The fact was that Mrs. Errington had not known it herself until quite recently; for Algernon, either mistrusting his mother's prudence—or for some other reason—had passed lightly over Castalia's name in his letters, and for some time had not even mentioned that she was an inmate of Lord Seely's house. In his latter letters he had spoken of Miss Kilfinane, but in terms purposely chosen to check, as far as possible, any match-making flights of fancy, which his mother might indulge in with reference to that lady.
"I am not sure, my dear," proceeded Mrs. Errington, turning to Minnie, "whether I have happened to mention it to you, but Castalia—the Honourable Castalia Kilfinane, only daughter of Lord Kauldkail—is staying with the dear Seelys. But as she is rather sickly, and not very young, she cannot, of course, be to them what Algy is."
"Oh! Not very young?" said Miss Chubb, in a tone of disappointment.
"Well, not very young, comparatively speaking, Miss Chubb. She might be considered young compared with you and me, I daresay."
Fortunately, perhaps, for the preservation of peace, much imperilled by this last speech of Mrs. Errington's, Dr. Bodkin and his wife here entered the drawing-room. Although it was May, and the temperature was mild for the season, a good fire blazed in the grate; and on the rug in front of it Dr. Bodkin, after saluting the assembled company, took up his accustomed station. Diamond rose, and stood leaning on the mantel-shelf near to his chief (an action which Mrs. Errington viewed with disfavour, as indicating on the part of the second master at the Grammar School a too great ease, and absence of due subjection in the presence of his superiors), and the Reverend Peter and Miss Chubb drew their chairs nearer to the fireplace, thus bringing the scattered members of the party into a more sociable circle. The doctor was understood to object to his society being broken up into groups of two or three, and to prefer general conversation; which, indeed, afforded better opportunities for haranguing, and for looking at the company as a class brought up for examination, and, if needful, correction, according to the doctor's habit of mind. Only Rhoda remained at her window, apart from the others, and Dr. Bodkin, seeing her there, called to her to come nearer.

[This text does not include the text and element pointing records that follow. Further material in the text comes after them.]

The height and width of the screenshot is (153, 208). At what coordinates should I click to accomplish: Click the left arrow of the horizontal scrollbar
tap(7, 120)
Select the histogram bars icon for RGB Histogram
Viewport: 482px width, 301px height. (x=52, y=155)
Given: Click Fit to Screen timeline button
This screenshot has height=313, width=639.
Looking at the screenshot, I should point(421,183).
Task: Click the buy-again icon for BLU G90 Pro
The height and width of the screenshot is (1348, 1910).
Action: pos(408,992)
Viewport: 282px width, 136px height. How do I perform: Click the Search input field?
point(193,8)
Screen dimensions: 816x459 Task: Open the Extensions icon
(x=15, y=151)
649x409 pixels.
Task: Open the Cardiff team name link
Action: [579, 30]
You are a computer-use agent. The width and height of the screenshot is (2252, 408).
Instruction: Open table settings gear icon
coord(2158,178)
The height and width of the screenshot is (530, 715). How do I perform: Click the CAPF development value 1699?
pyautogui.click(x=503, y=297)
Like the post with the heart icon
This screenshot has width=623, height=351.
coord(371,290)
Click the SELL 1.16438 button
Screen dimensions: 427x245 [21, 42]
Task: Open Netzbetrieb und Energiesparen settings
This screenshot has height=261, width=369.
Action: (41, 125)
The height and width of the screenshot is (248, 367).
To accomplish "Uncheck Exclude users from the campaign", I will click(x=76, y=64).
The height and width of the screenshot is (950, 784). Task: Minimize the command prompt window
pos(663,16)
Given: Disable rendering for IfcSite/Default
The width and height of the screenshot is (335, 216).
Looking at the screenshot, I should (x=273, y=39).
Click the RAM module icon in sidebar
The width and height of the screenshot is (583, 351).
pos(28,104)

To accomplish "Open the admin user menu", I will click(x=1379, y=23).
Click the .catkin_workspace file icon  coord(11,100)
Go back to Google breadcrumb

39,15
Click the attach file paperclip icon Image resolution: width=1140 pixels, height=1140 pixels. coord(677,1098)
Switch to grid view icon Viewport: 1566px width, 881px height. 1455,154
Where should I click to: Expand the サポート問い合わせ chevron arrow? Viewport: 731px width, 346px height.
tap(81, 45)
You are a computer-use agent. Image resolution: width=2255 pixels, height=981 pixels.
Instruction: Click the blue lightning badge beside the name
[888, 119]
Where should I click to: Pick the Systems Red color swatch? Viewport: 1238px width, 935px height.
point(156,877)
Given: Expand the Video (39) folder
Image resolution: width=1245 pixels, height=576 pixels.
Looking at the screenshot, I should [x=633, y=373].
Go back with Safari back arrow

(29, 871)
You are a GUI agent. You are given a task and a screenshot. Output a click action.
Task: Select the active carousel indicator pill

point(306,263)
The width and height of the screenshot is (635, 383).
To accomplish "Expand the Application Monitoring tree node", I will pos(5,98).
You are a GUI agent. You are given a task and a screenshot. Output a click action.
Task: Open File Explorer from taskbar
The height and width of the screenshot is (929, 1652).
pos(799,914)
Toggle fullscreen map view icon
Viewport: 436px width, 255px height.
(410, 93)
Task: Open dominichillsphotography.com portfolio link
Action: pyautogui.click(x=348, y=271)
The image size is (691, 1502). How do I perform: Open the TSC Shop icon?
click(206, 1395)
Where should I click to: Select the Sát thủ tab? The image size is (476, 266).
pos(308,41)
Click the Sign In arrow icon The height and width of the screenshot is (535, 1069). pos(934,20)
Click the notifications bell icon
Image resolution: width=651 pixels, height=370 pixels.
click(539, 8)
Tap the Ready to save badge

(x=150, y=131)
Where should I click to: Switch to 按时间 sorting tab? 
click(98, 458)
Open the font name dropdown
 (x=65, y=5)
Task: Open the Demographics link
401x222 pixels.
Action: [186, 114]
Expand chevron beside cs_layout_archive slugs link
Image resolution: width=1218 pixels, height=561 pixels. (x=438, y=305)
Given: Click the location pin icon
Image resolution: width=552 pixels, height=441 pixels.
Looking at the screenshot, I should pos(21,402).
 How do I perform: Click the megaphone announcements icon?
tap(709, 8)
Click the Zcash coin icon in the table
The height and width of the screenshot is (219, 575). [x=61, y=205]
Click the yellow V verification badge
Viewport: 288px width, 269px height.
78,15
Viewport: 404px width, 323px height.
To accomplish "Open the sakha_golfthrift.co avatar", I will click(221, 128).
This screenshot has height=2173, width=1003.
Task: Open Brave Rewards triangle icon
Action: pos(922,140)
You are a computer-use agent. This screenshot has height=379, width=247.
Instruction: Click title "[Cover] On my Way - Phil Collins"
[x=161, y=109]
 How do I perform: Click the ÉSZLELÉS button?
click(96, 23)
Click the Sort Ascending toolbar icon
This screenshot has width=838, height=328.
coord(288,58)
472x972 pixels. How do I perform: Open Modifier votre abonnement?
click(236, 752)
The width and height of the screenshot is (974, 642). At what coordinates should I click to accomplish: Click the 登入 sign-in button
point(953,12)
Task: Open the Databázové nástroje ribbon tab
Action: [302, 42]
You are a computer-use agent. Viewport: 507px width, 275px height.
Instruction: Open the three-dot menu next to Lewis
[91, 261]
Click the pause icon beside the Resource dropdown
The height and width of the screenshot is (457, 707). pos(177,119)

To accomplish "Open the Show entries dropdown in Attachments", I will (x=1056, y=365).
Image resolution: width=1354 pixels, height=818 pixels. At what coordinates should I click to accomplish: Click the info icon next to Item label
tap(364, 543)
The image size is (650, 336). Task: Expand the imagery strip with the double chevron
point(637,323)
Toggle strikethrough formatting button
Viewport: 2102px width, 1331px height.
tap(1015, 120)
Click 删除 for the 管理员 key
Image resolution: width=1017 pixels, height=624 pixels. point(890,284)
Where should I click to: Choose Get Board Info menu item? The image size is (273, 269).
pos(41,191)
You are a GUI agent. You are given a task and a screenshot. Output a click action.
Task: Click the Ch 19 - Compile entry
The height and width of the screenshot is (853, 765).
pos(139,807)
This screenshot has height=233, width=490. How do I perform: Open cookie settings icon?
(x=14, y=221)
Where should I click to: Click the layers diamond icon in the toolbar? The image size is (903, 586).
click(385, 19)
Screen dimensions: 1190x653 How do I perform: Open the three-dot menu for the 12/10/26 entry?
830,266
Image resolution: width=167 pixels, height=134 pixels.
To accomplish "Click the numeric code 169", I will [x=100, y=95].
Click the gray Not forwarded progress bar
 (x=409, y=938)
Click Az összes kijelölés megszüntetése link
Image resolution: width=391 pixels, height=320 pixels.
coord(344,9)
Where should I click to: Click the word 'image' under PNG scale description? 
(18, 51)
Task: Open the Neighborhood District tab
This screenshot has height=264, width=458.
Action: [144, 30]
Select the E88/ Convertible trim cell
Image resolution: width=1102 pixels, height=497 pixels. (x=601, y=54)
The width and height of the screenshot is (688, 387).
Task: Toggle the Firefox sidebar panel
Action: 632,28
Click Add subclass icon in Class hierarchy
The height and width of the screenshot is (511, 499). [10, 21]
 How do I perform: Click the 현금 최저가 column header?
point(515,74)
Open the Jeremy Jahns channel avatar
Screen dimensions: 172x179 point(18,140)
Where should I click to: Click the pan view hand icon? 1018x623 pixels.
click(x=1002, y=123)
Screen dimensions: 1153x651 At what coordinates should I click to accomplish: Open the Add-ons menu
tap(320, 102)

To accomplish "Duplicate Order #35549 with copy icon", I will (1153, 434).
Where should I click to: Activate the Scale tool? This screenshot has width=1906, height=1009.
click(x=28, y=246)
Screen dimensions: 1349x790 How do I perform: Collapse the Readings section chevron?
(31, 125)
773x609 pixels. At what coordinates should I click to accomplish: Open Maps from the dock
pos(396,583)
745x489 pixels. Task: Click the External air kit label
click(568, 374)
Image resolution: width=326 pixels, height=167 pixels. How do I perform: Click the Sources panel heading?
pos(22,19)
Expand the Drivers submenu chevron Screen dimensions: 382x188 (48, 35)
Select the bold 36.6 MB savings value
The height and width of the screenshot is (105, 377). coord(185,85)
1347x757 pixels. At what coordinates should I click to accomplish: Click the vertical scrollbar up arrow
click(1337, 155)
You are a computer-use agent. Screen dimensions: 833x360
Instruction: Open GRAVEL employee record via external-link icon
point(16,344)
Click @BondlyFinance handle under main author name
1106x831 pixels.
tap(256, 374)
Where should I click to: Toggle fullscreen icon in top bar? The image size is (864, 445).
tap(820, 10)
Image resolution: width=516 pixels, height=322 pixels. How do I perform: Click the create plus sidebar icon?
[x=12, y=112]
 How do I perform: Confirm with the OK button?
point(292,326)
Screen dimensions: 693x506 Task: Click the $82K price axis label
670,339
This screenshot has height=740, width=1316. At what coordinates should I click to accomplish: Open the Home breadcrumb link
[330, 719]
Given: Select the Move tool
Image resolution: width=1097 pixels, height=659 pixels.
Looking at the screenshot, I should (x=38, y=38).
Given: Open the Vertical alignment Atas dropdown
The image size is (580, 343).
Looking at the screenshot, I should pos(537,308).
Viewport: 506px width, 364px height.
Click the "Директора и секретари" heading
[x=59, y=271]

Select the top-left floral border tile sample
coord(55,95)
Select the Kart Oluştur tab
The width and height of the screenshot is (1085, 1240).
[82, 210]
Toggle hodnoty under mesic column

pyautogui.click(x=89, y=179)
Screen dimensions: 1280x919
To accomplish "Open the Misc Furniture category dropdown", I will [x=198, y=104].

"What, little Primrose!" said the doctor, kindly. "Don't stay there looking at the moon. She is chillier and not so cosy as the coal fire. Draw the curtain, and shut her out, and come nearer to us all."
Rhoda obeyed, blushing deeply as she advanced within the range of the lamp-light, and looking so pretty and timid that the doctor began smilingly to murmur into Diamond's ear something about "Hinnuleo similis, non sine vano burarum et silu? metu."
The doctor's prejudice against Rhoda had long been overcome, and she had grown to be a pet of his, in so far as so awful a personage as the doctor was capable of petting any one. To this result the conversion to orthodoxy of the Maxfield family may have contributed. But, possibly, Rhoda's regular attendance at St. Chad's might have been inefficacious to win the doctor's favour, good churchman though he was, without some assistance from her blooming complexion, soft hazel eyes, and graceful, winning manners.
The girl came forward bashfully into the circle around the fire, and nestled herself down on a low seat between Mrs. Errington and Mrs. Bodkin. A month ago her place in that drawing-room would have been beside Minnie's chair. But lately, by some subtle instinct, Rhoda had a little shrunk from her former intimacy with the young lady. She was sensitive enough to feel the existence of some unexpressed disapproval of herself in Minnie's mind.
"We have been hearing a letter of Algernon's, papa," said Minnie.